(Dataset entries)
-- Opening Marker --
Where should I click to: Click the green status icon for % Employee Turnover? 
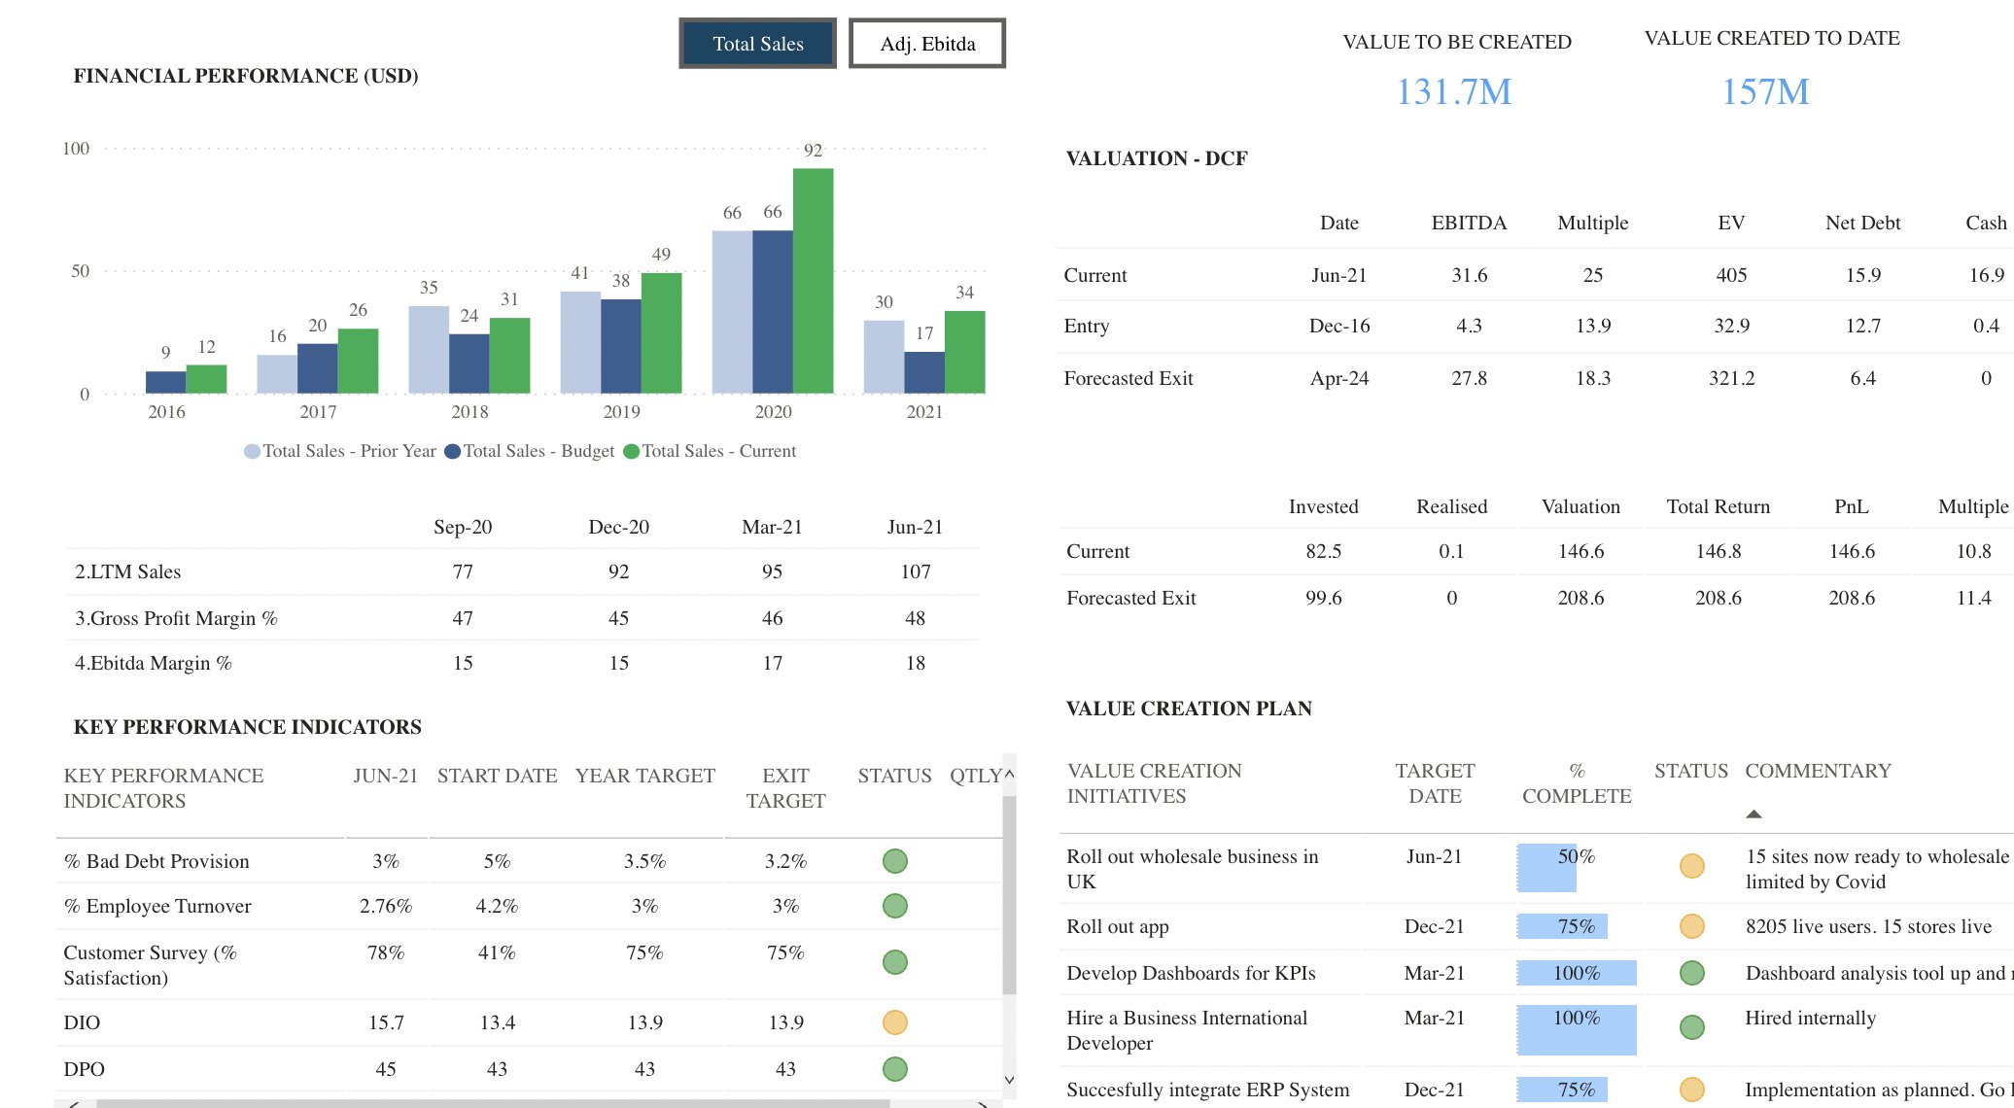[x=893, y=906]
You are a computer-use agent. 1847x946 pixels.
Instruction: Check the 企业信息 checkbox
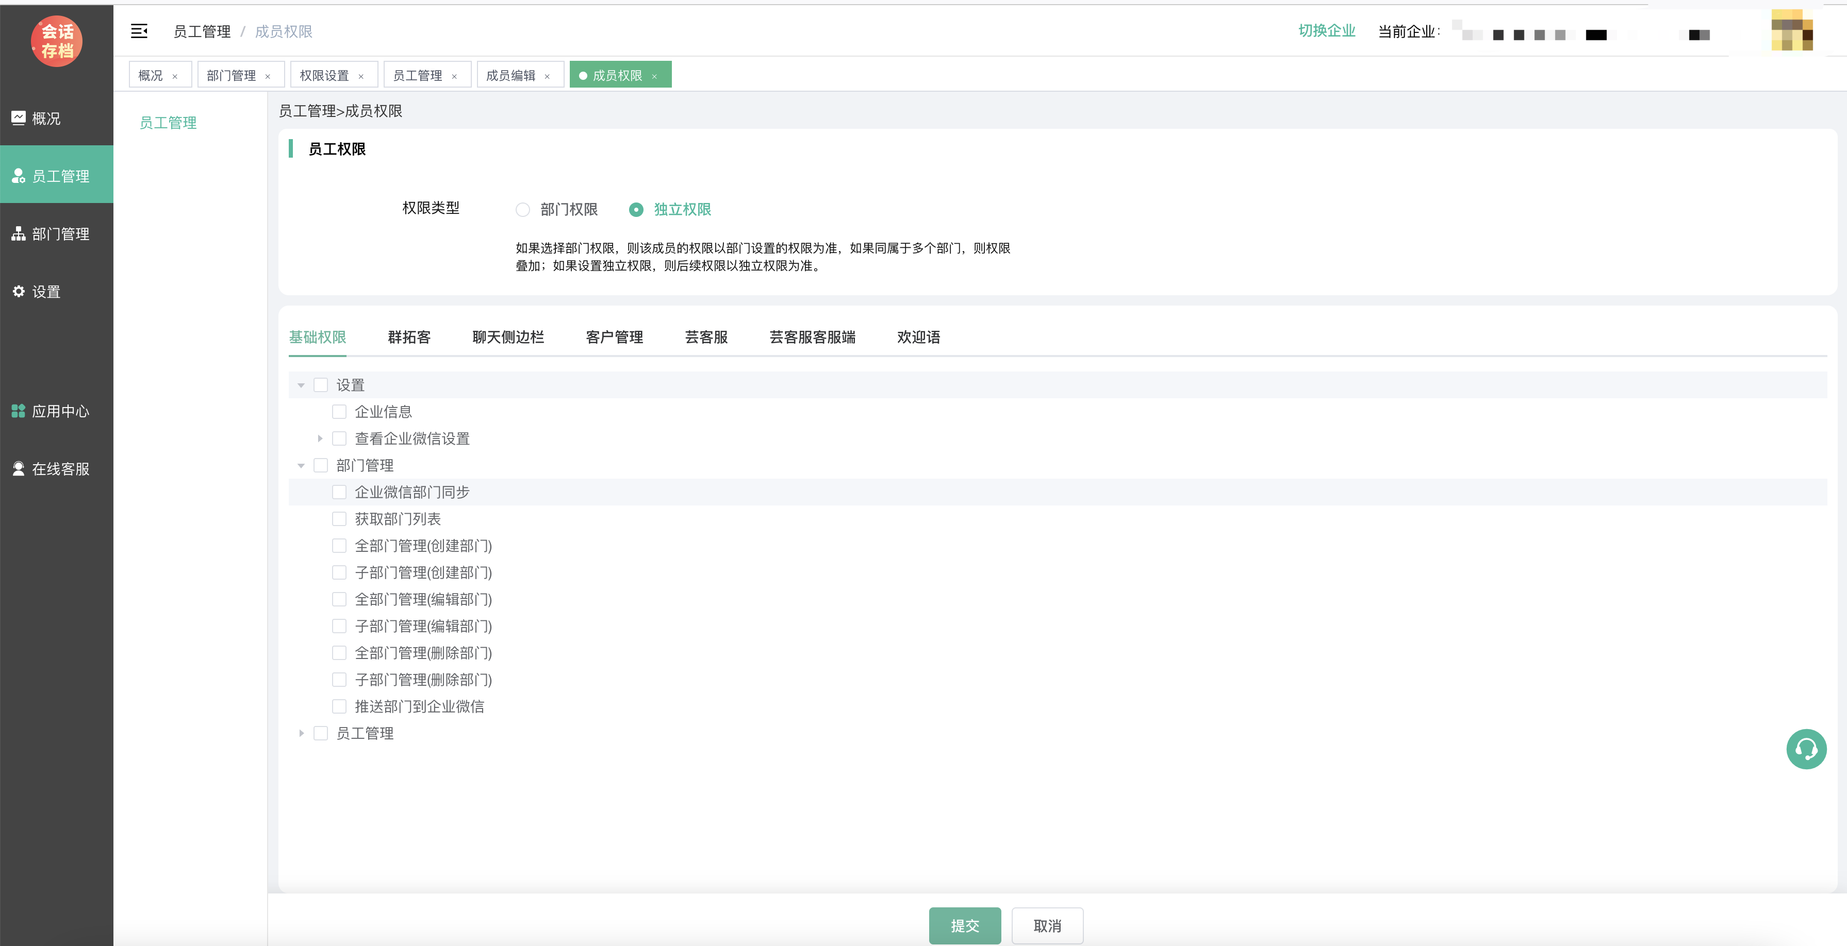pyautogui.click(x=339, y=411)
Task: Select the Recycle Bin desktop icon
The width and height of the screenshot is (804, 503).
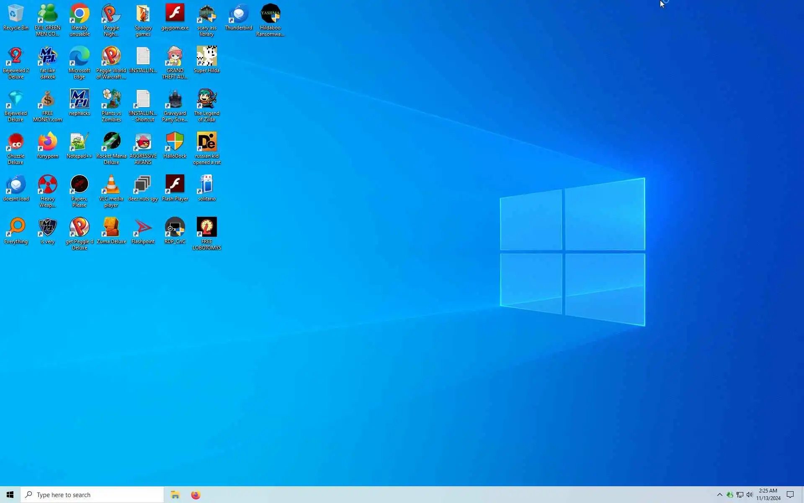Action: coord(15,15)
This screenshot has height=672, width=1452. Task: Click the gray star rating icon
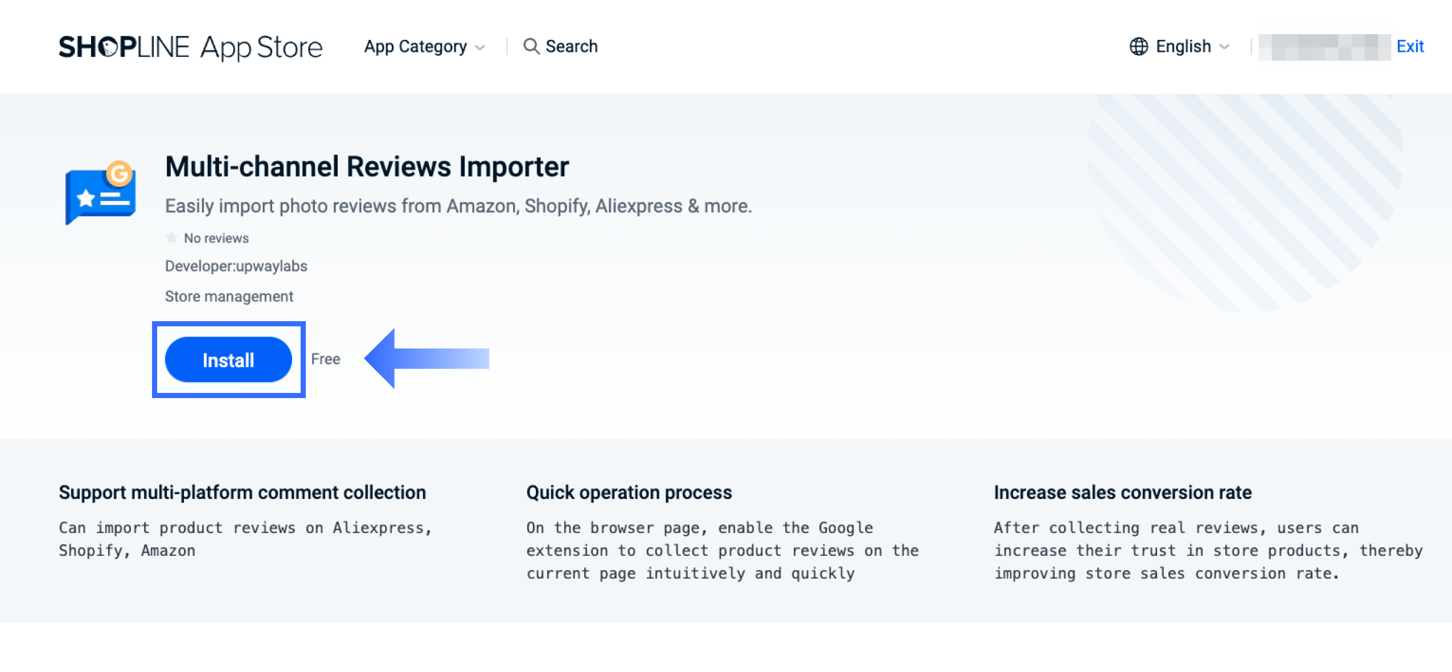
-- Closing Marker --
AIM OF THE TASK: Please return, without any change, the lines from the line containing "Instruction: Check the 企业信息 checkbox" through the last line of the entries, dropping the pictures.

PROBLEM SOLUTION:
Instruction: Check the 企业信息 checkbox
pyautogui.click(x=339, y=411)
Task: Select the Recycle Bin desktop icon
The width and height of the screenshot is (804, 503).
Action: coord(15,15)
This screenshot has height=672, width=1452. Task: Click the gray star rating icon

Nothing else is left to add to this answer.